◆ Document:
## START

On 6/23/08 2:50 PM, "Sacerdoti, Federico"
<federico.sacerd...@deshawresearch.com> wrote:

> Ralph,
> 
> I'm working on a test-case for that now, hopefully I can nail it down to
> a particular openmpi version.

Great - thanks! I have since seen something where a forwarded output can
have a funny character on the end - I haven't tracked down the precise
character yet, but probably a NULL. If it's the same problem, you would only
see it on output from a remote proc, not on something output by mpirun
itself.

> 
> I have another small issue, which is somewhat bothering: orterun 1.2.6
> exits with return code zero if the executable cannot be found. Should
> this be non-zero?

Yes - it is fixed in 1.3.

We are also trying to expand our test coverage for the 1.3 release to catch
more of these non-MPI issues, so hopefully they won't slip by in future
releases.

> 
> E.g.
> $ orterun /asdf
> ------------------------------------------------------------------------
> --
> Failed to find or execute the following executable:
> 
> Host:       drdblogin2.en.desres.deshaw.com
> Executable: /asdf
> 
> Cannot continue.
> ------------------------------------------------------------------------
> --
> $ echo $?
> 0
> 
> Thanks
> Federico
> 
> -----Original Message-----
> From: users-boun...@open-mpi.org [mailto:users-boun...@open-mpi.org] On
> Behalf Of Ralph H Castain
> Sent: Thursday, June 19, 2008 10:24 AM
> To: Sacerdoti, Federico; Open MPI Users <us...@open-mpi.org>
> Subject: Re: [OMPI users] null characters in output
> 
> No, I haven't seen that - if you can provide an example, we can take a
> look
> at it.
> 
> Thanks
> Ralph
> 
> 
> 
> On 6/19/08 8:15 AM, "Sacerdoti, Federico"
> <federico.sacerd...@deshawresearch.com> wrote:
> 
>> Ralph, another issue perhaps you can shed some light on.
>> 
>> When launching with orterun, we sometimes see null characters in the
>> stdout output. These do not show up on a terminal, but when piped to a
>> file they are visible in an editor. They also can show up in the
> middle
>> of a line, and so can interfere with greps on the output, etc.

## END

◆ Collected data:
## START

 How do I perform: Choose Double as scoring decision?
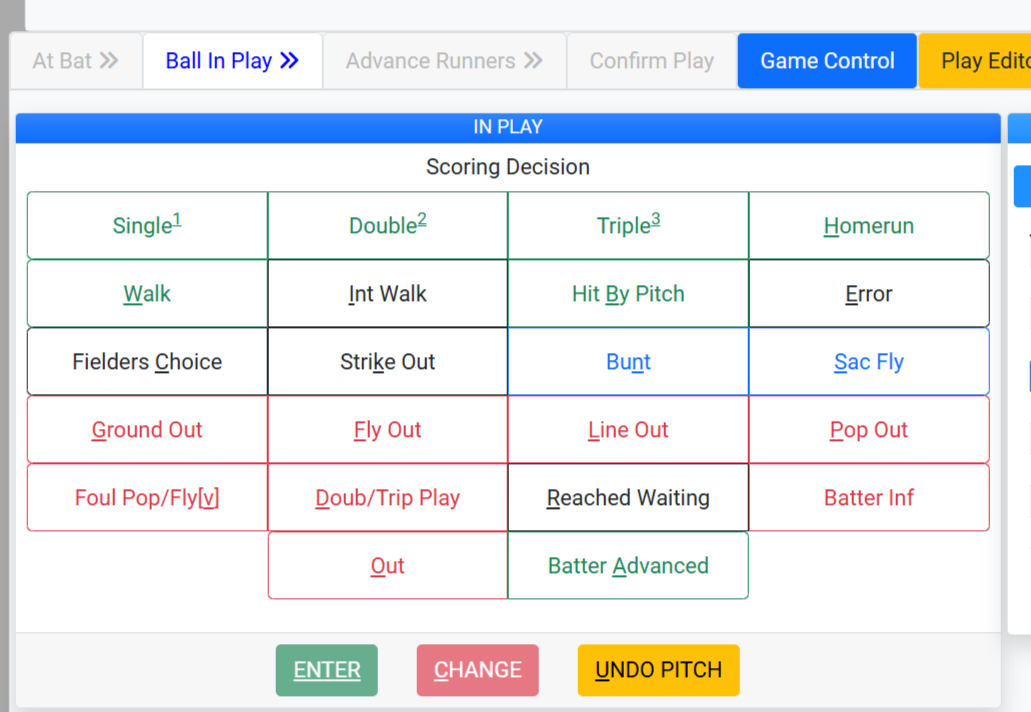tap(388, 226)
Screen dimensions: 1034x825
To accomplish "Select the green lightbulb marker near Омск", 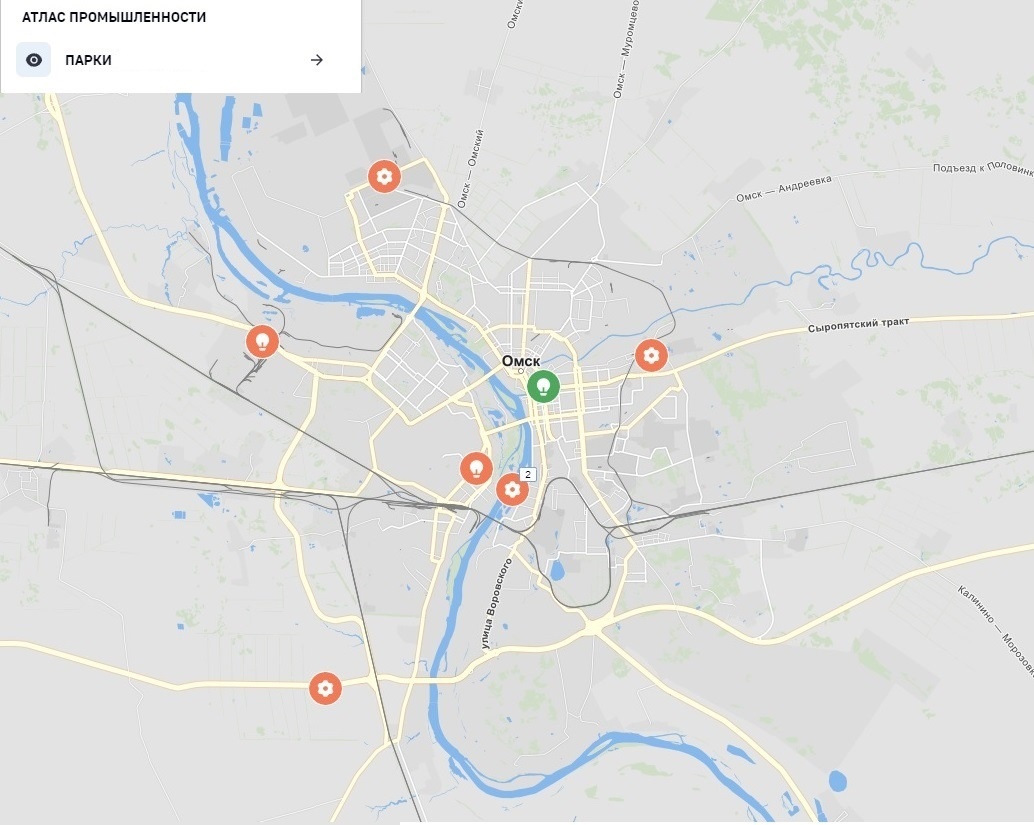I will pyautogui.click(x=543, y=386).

## END

◆ Problem set:
a - Translate this sentence from the Open MPI thread into Spanish: "These do not show up on a terminal, but when piped to a file they are visible in an editor."
b - Answer these from the Open MPI thread:
(i) Which version of orterun exits with return code zero when the executable cannot be found?
(ii) What executable path is given in the example run of orterun?
(iii) On what date was the original message from Ralph H Castain sent?
c - Reproduce everything in the Open MPI thread from "On 6/23/08 2:50" down to "particular openmpi version.".
The material has no connection to the Open MPI thread.

◆ Expected answers:
a - No aparecen en una terminal, pero cuando se redirigen a un archivo son visibles en un editor.

b -
(i) 1.2.6
(ii) /asdf
(iii) Thursday, June 19, 2008

c -
On 6/23/08 2:50 PM, "Sacerdoti, Federico"
<federico.sacerd...@deshawresearch.com> wrote:

> Ralph,
> 
> I'm working on a test-case for that now, hopefully I can nail it down to
> a particular openmpi version.